Timo Ulrichs: Man muss das beziehen auf alle, die schon vollständig geimpft worden sind, und das sind ja Millionen. Das heißt, es ist zu erwarten, dass unter den vollständig Geimpften auch immer welche sind, die aufgrund eines geschwächten Immunsystems, eines Immundefektes oder aus anderen Gründen keinen vollständigen Immunschutz aufbauen. Umso wichtiger ist es, dass sich möglichst viele um diese Leute herum impfen lassen, damit man da eine Sicherheit bekommt. Das ist das Entscheidende, was wir auch anstreben mit der Herdenimmunität.

Es gibt aber Fälle von Menschen, die kaum oder gar keine Antikörper entwickeln. Wie viele Antikörper braucht man ungefähr, um wirklich geschützt zu sein?

Da gibt es keinen absoluten Wert, sondern höhere Antikörpertiter sind natürlich gut, und je höher, desto besser. Allerdings gibt es keine Untergrenze. Nur bei ganz niedrigen Werten, da würde man bezweifeln, ob das ausreicht. Und dann ist auch noch die zweite Frage, wann man die Antikörpertiter bestimmt. Das heißt: Wie weit ist gerade zeitlich gesehen die Immunantwort, die nach der Impfung hochfährt? Ist die immer noch stark oder geht die schon langsam zurück? Selbst dann gibt es noch die Gedächtniszellen, die würden dann im Falle eines Angriffs des Virus sofort wieder die Antikörperproduktion hochfahren.
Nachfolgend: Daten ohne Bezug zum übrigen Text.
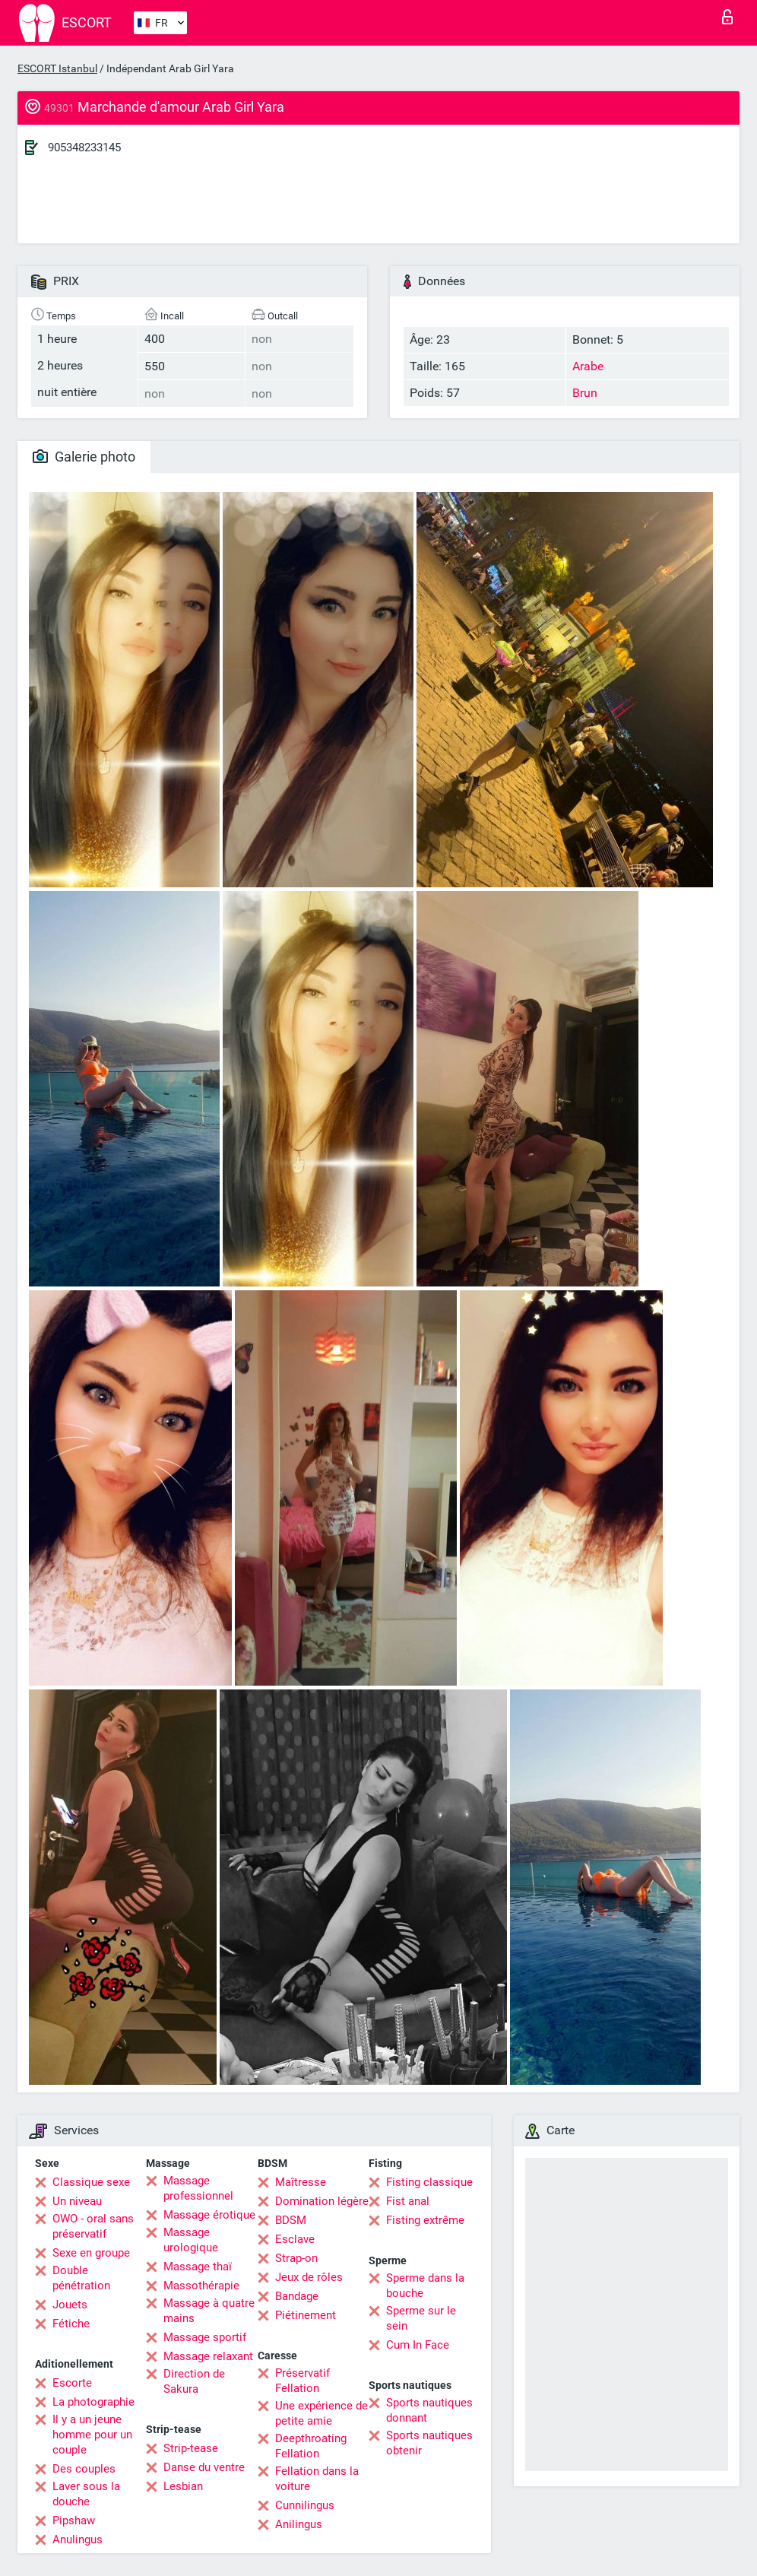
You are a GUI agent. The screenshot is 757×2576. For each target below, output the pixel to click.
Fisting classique (429, 2182)
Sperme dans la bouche (425, 2285)
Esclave (295, 2239)
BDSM (290, 2220)
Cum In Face (417, 2345)
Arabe (587, 366)
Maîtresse (300, 2182)
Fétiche (71, 2323)
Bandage (296, 2296)
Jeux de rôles (309, 2277)
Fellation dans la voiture (317, 2478)
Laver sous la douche (86, 2493)
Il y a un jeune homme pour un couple (92, 2435)
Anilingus (298, 2524)
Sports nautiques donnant (429, 2410)
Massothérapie (201, 2285)
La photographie (93, 2402)
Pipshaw (73, 2520)
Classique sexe (91, 2182)
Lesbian (183, 2486)
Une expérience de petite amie (321, 2413)
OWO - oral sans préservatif (93, 2226)
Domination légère (322, 2201)
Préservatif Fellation (302, 2380)
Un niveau (77, 2201)
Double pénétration (81, 2278)
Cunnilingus (304, 2505)
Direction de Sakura (194, 2381)
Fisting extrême (425, 2220)
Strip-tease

Biontech und Pfizer arbeiten an einer dritten Impfung. Rechnen Sie damit, dass es da bald eine Empfehlung geben wird?

Das ist ja eigentlich alles noch ein bisschen früh. Wir sehen jetzt zwar, dass die Delta-Variante sich weiter ausbreitet, aber dass die vorhandenen Impfstoffe, unter anderem der zugelassene von Biontech/Pfizer, das Ganze immer noch gut abdecken. Das heißt, wir brauchen keine weitere Impfung zurzeit, die nochmal die Delta-Variante voll umfasst. Aber man kann sich natürlich gut darauf vorbereiten. Das heißt also, dass man diese Informationen nutzen kann, wie die Oberflächenstrukturen der Delta-Variante sich verändert haben im Verhältnis zu den früheren Varianten. Das geht relativ schnell, dann einen entsprechend spezifischen oder gut abdeckenden Impfstoff herzustellen.

Das Impftempo in Deutschland nimmt ab und gleichzeitig machen die USA uns vor, was eine Impfkampagne eben auch bedeuten kann. Da hat jetzt eine Schauspielerin bei einem Treffen mit dem US-Präsidenten im Weißen Haus für das Impfen geworben und über Social Media geteilt. Brauchen wir sowas auch, um junge Menschen zu erreichen, oder glauben Sie, dass der indirekte Druck, der auch durch Forderungen nach kostenpflichtigen Schnelltests erzeugt wird, der richtige Weg ist?

Wir brauchen wohl beides. Was wir bisher gemacht haben an Informationskampagne, an öffentlichkeitswirksamer Darstellung der Impfung, das ist ja schon mal nicht schlecht. Das Thema ist schon im Bewusstsein der Bevölkerung. Es wird ja auch ständig darüber berichtet. Aber natürlich wären noch mal mehr altersspezifische Ansprachen gut. Und Aufklärung über die Gegenargumente: Es gibt eigentlich kein haltbares Argument gegen das Impfen. Das noch mal darzustellen, ist ganz wichtig.

Markus Söder möchte ab Herbst die Clubs nur für vollständig Geimpfte öffnen. Denken Sie, dass man erreicht, dass Leute zum Impfen gehen, indem man Ungeimpfte ausschließt?

Das ist vielleicht nicht der richtige Weg. Viel besser wären Anreize und natürlich vor allen Dingen Überzeugungen, dass man gut informiert. Aber es ist ganz klar, dass auch gezeigt werden soll, dass vollständig Geimpfte wieder die Möglichkeit haben, in die Normalität zurückzukommen, während Nichtgeimpfte weiterhin mit Einschränkungen, vor allen Dingen mit den Testungen als Sicherheitslinie, leben müssen. Tests müssen weiterhin verpflichtend sein, um das Risiko für Nichtgeimpfte niedrig zu halten. Und diese Testungen könnte man dann schließlich auch kostenpflichtig machen für alle Nichtgeimpften. Da gibt es eigentlich keinen Grund, wieso das weiterhin vom Staat übernommen wird.